One possible variant design that addresses this concern is as follows:

Put the _extraMetadata member variable (see above) in Image instead of Exposure. As above, standard metadata is placed in member variables in Exposure (except those bits required to create the two Images and Mask in the Exposure).

Just as above, when reading an image, variance and mask FITS file into an Exposure only the FITS header information from the image component is used. Thus variance._extraMetadata will thus start out empty, and one hopes it will be left that way.

One gains a bit of flexibility for reading and writing single images. The cost is that metadata for Exposures is divided between Exposure member variables (for the standard data) and the image component's _extraMetadata (for the rest). Also the Exposure gains an undesirable extra _extraMetadata DataProperty in the variance Image.

A variant is to have a subclass of Image that contain metadata and are used to represent FITS and FITS-like files. Such an object could be used to save an "image with metadata" and for reading in FITS files, but would not be normally used within the pipeline. We may want something like this to represent FITS MEF files in any case.

Object-Relational Mappers

In commenting on an earlier version of this proposal, Tim Axelrod wrote:

In looking toward a viable design, it's fair to note that when image metadata is stored, it naturally seems to end up with a table (keyword - value) representation. This is true not only for FITS, but also for AVM and XMP, both of which we will probably have to deal with in our interface to the public.

To me, this sounds very close to the problem that object-relational mappers (ORM) are intended to solve. So my suggestion is that we look at the capabilities of the ones that are out there and at a minimum use them for design ideas. What we are trying to do is pretty simple compared to what some of the ORM solutions are designed for. And particularly given that we are already using ORM for persistence (even though we decided to ditch the one we were using), it might not be too much of a stretch to use that technology here as well.

The proposal does not use an ORM. Presumably this makes it more complicated to persist these classes. How much more complicated? Enough so to justify using an ORM? My own fear is that using an ORM will make the metadata itself too hard to use.

RO talked to K-T about this; here is RO's summary of K-T's response:

  • It is important to be able to have metadata stored as member variables. Thus persistence needs to support that (as well as DataProperty name:value metadata).
  • If it turns out that we should use an ORM for persistence we can apply the necessary changes to the classes without changing the API.
  • Thus we can safely agree on a metadata handling proposal without deciding on whether to use an ORM for persistence.

Should _extraMetadata Be Persisted To the Database?

K-T noted that in the present design, only standard known entries from Image._metaData are persisted to the database; other fields are ignored. (FITS files are different; all entries are persisted to FITS files, if possible). In the new design, to enable round-tripping of FITS files from non-LSST sources, we will persist all _extraMetadata values to a separate table, likely as strings, and retrieve them when the object is retrieved.

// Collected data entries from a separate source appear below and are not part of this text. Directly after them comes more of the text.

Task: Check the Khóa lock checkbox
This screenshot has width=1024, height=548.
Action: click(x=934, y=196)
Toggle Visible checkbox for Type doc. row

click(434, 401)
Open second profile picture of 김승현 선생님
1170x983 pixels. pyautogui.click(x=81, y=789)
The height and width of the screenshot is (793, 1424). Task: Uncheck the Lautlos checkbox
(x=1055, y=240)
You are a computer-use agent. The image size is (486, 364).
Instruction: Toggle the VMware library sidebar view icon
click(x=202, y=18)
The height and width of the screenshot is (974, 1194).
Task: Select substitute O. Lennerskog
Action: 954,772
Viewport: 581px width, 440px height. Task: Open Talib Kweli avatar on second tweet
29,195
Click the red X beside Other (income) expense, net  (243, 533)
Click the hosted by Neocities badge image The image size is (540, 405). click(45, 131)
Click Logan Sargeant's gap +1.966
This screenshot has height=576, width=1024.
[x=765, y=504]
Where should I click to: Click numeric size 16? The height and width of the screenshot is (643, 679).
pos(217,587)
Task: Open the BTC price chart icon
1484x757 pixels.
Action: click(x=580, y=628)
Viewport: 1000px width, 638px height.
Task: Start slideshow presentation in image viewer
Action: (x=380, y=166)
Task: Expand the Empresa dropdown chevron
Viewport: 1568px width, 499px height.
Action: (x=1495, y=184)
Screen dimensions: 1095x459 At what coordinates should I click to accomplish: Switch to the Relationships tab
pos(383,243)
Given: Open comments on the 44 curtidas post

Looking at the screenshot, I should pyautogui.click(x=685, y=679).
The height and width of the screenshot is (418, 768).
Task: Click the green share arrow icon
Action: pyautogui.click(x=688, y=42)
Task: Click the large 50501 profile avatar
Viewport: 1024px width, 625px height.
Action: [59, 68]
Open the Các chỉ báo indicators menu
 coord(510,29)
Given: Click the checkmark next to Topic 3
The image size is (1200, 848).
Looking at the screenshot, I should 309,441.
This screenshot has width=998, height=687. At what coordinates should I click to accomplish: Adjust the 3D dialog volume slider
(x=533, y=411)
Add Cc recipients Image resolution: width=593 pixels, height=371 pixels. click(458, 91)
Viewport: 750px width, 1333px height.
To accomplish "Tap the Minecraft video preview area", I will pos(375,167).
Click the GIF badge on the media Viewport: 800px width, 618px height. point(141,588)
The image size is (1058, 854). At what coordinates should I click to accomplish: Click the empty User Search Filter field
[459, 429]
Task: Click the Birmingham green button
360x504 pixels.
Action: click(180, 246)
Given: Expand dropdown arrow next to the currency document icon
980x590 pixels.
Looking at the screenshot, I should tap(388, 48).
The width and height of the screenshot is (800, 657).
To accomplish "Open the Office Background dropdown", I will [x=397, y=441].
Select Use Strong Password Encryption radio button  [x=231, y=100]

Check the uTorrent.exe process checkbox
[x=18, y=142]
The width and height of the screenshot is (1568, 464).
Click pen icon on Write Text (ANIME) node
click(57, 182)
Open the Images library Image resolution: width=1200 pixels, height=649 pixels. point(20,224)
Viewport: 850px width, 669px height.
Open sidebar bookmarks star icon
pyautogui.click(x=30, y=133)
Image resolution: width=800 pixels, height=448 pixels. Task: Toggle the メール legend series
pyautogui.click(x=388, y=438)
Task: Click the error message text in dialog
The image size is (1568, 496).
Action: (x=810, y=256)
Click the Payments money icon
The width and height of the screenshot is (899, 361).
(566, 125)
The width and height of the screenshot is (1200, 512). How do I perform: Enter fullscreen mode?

Extracted from notes of 26-Aug-2008 Middleware/Applications? Task Force telecon

Discussion:

  • Proposal: Instance variables for most metadata. Persistence Formatter maps file/database form to/from instance variables. DataProperty for new items or items that are not processed by code.
  • TA agrees that Formatter is the equivalent of the adapter he was seeking.
  • Can't get rid of the DataProperty; similarly, can't get rid of the instance variables. Do need to enforce consistency between the two unless there is no duplication.
  • Non-LSST metadata needs to be preserved.
  • May need to maintain readability of prior releases' data using later releases' software.
  • Boundary between instance variables and DataProperty may vary with time.
  • Analysts will want to annotate data arbitrarily at any time; camera may add metadata arbitrarily.
  • Would like to have a single interface for accessing metadata, both from code and from SQL. Looks like it is impossible to do from SQL with an RDBMS. Could do from code accessing metadata in objects (with some difficulty) or from code accessing the database (relatively easily).
  • FITS keywords need not be read into a DataProperty first, although that may be the simplest implementation, since many will end up there.

Decisions:

  • Have instance variables and a separate DataProperty as in the proposal. These are mutually exclusive; no metadata is in both.
  • Formatter converts to/from FITS keywords and database columns.
  • Round-trip from input FITS to output FITS must be guaranteed not to lose any information (may gain some), even if object is persisted to a database in between.
  • We will investigate whether we should seek to define a "namespace" for LSST-specific keywords in FITS files.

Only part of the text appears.